On 11 May 1950, the warship was placed in commission, in reserve. On 21 November 1950, she was placed in full commission. The minesweeper continued to serve as a school ship for New York reservists until early in 1952 when she was reassigned to Mine Squadron (MinRon) 4 and to the Mine Countermeasures Station at Panama City, Florida. That duty, punctuated by repair periods at various locations along the U.S. East Coast, filled the remainder of her active career.

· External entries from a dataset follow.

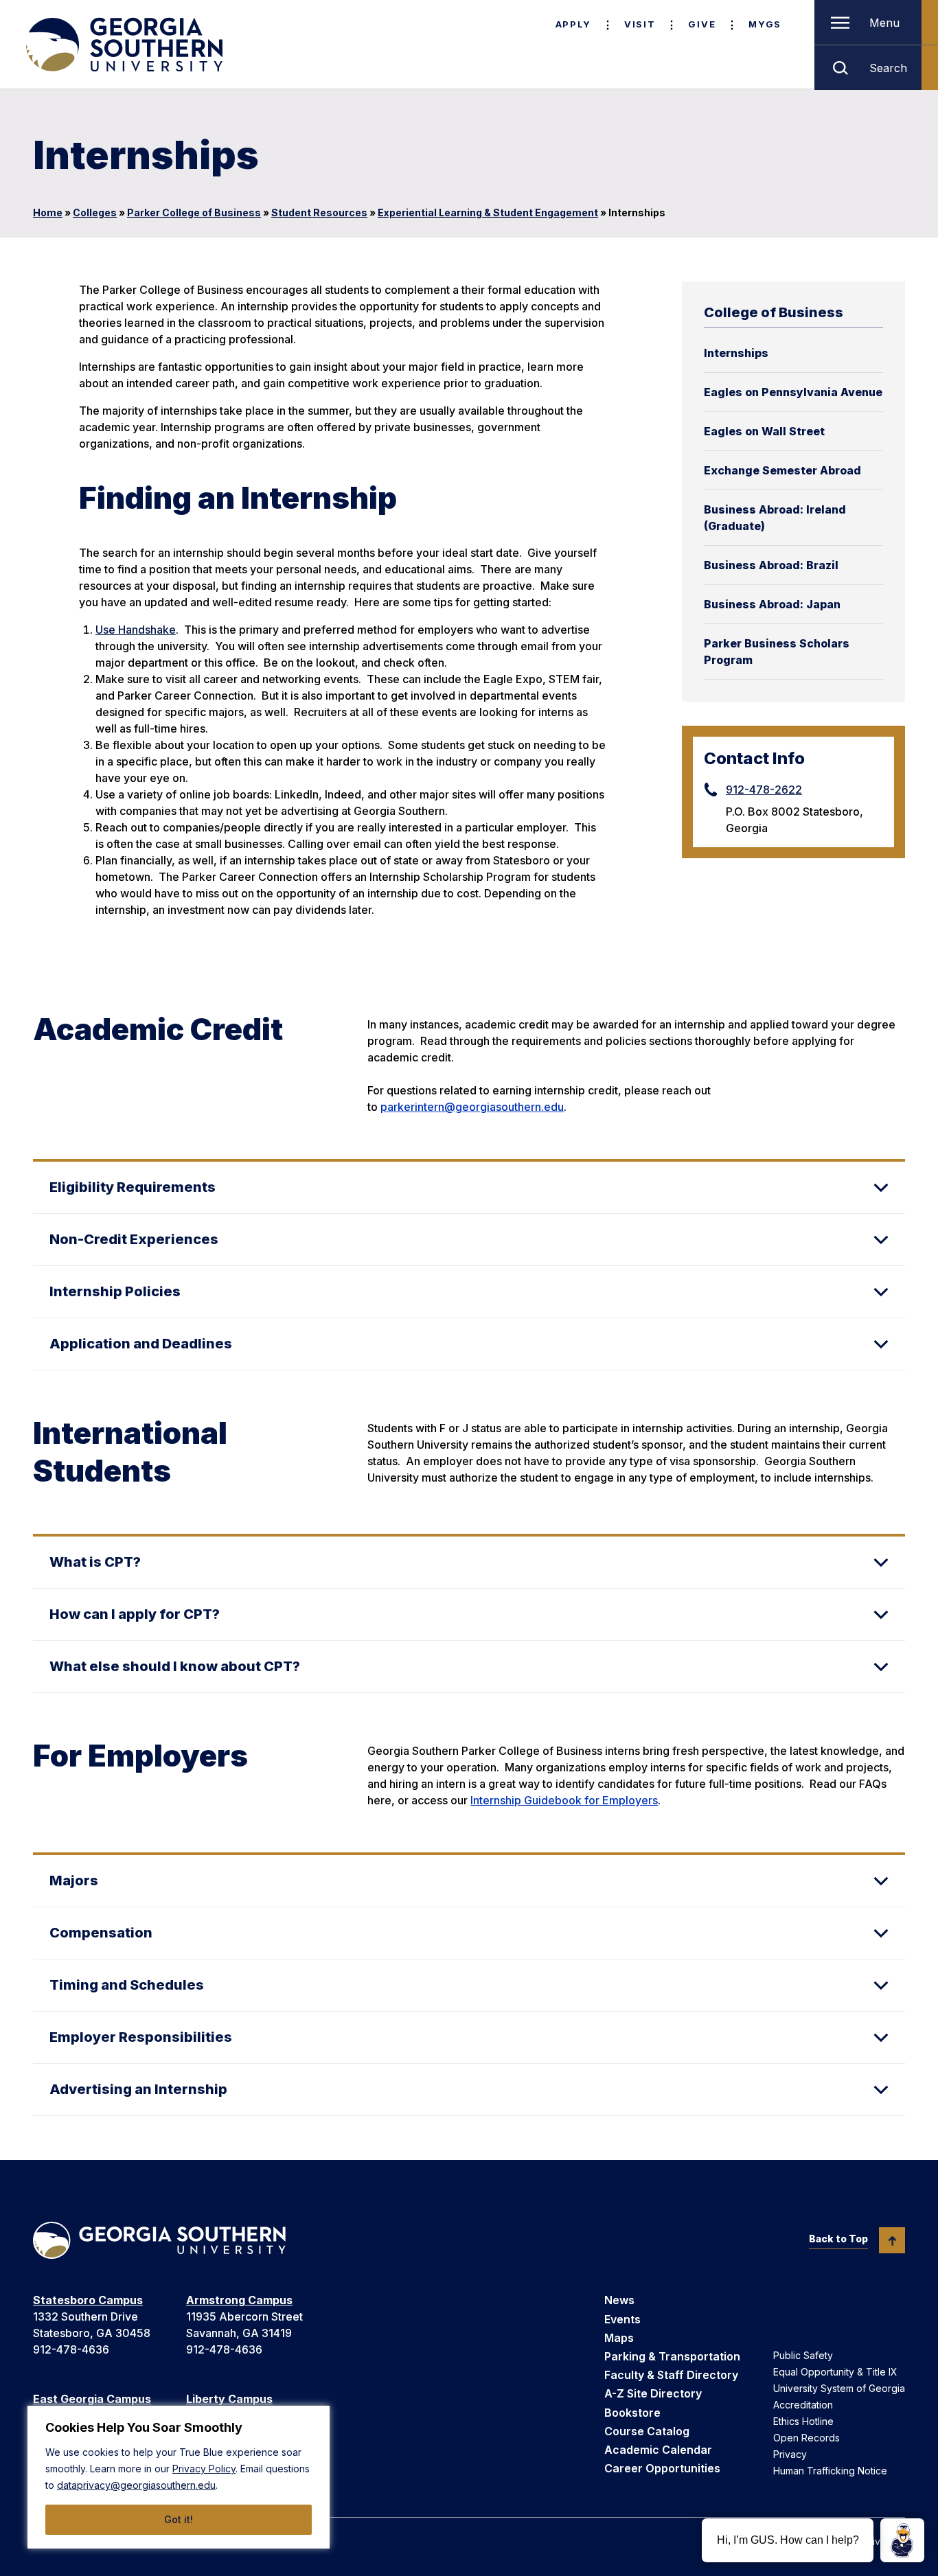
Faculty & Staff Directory (671, 2375)
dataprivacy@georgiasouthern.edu (136, 2485)
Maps (619, 2338)
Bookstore (632, 2412)
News (619, 2300)
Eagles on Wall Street (764, 431)
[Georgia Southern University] (122, 44)
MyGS (764, 24)
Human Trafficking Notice (830, 2470)
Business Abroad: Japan (772, 604)
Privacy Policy (204, 2468)
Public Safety (803, 2355)
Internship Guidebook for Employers (564, 1800)
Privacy (790, 2454)
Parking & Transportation (672, 2356)
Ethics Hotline (803, 2421)
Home (47, 212)
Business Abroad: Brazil (771, 565)
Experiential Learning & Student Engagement (488, 212)
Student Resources (319, 212)
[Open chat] (902, 2540)
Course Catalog (646, 2431)
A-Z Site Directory (653, 2393)
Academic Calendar (658, 2450)
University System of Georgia (839, 2388)
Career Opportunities (662, 2468)
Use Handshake (135, 629)
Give (702, 24)
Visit (639, 24)
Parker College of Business (194, 212)
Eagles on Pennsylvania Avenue (793, 392)
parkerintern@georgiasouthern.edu (472, 1107)
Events (622, 2319)
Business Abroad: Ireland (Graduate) (775, 518)
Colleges (95, 212)
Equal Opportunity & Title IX (835, 2372)
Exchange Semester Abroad (782, 470)
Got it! (178, 2519)
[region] (178, 2477)
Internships (736, 353)
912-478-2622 (764, 789)
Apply (573, 24)
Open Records (806, 2437)
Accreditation (803, 2405)
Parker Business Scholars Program (776, 651)
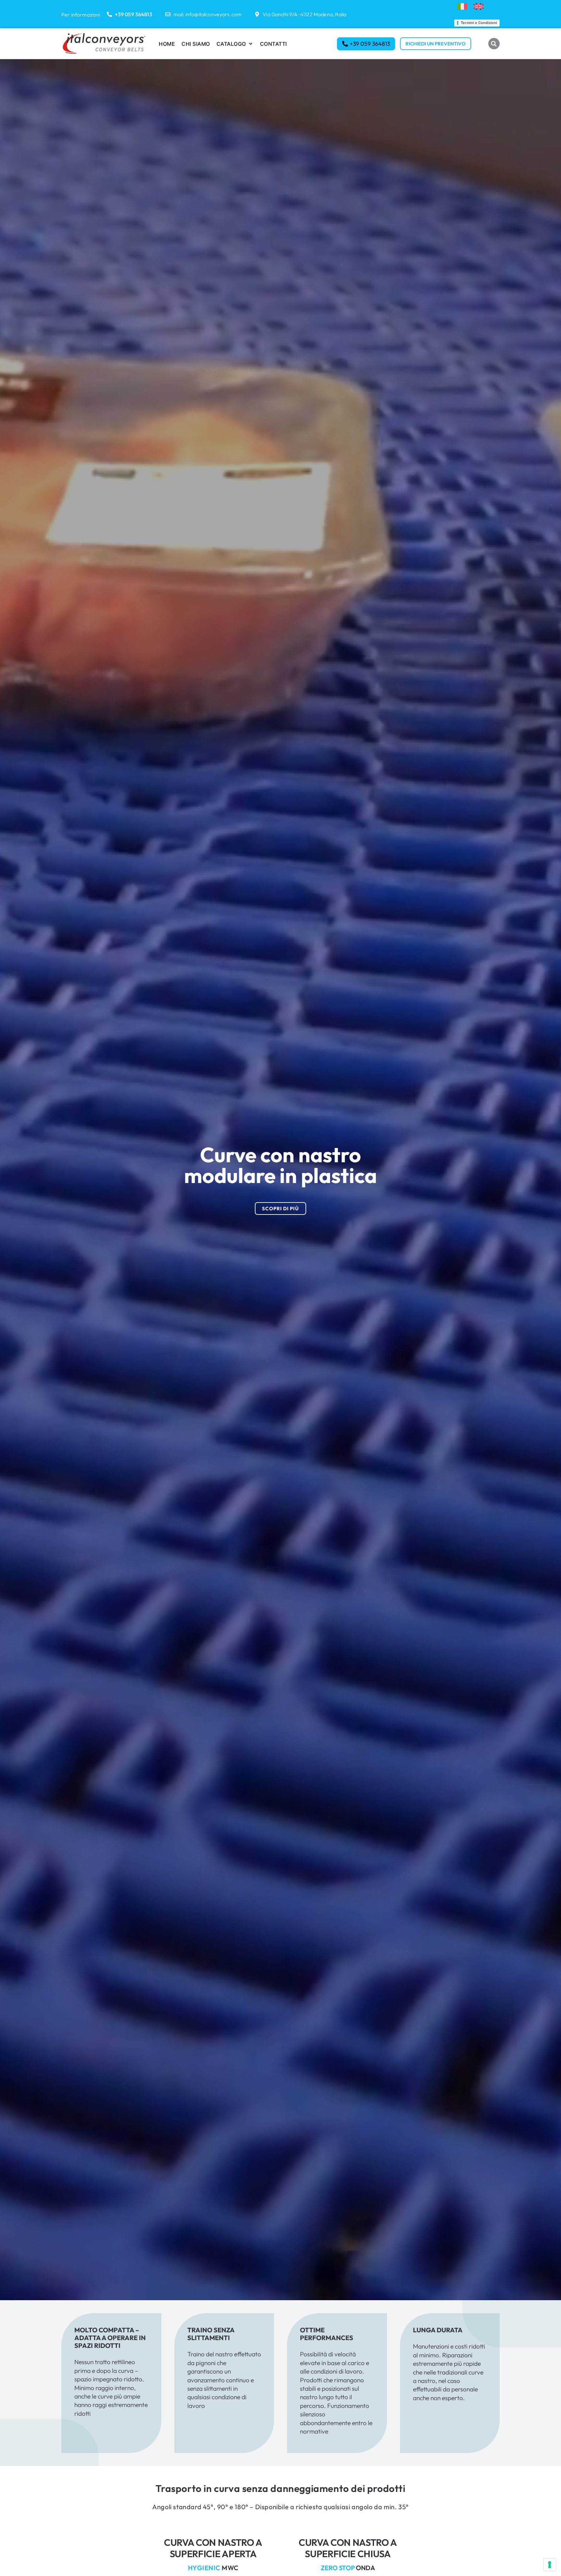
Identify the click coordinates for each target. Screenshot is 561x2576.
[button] (235, 44)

== Final decommissioning ==

Barbet was redesignated MSC0-41 on 7 February 1955; but, on 18 April 1955, she began inactivation preparations at Green Cove Springs, Florida. She was decommissioned at that port on 17 June 1955 and remained in reserve there for a little more than four years. Her name was struck from the Navy list on 1 November 1960. Details regarding her ultimate disposition are unavailable, but, presumably, she was scrapped.

== Military awards and honors ==

Barbet (AMS-41) earned one battle star as YMS-45 for her role in the postwar minesweeping performed off Okinawa and in Japanese waters.